*YOUR INSTRUCTIONS*:
Recast the items between the lines holding "The width and" and "Action: 1374,678", inclusive, as a JSON list of strings with one string per line and blank lines omitted.

*DATA LINES*:
-*-
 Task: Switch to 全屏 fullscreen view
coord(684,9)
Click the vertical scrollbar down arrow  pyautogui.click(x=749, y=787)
-*-
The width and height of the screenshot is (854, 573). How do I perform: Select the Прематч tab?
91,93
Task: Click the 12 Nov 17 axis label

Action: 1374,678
-*-
*FINISHED EXERCISE*:
[
  "The width and height of the screenshot is (854, 573). How do I perform: Select the Прематч tab?",
  "91,93",
  "Task: Click the 12 Nov 17 axis label",
  "Action: 1374,678"
]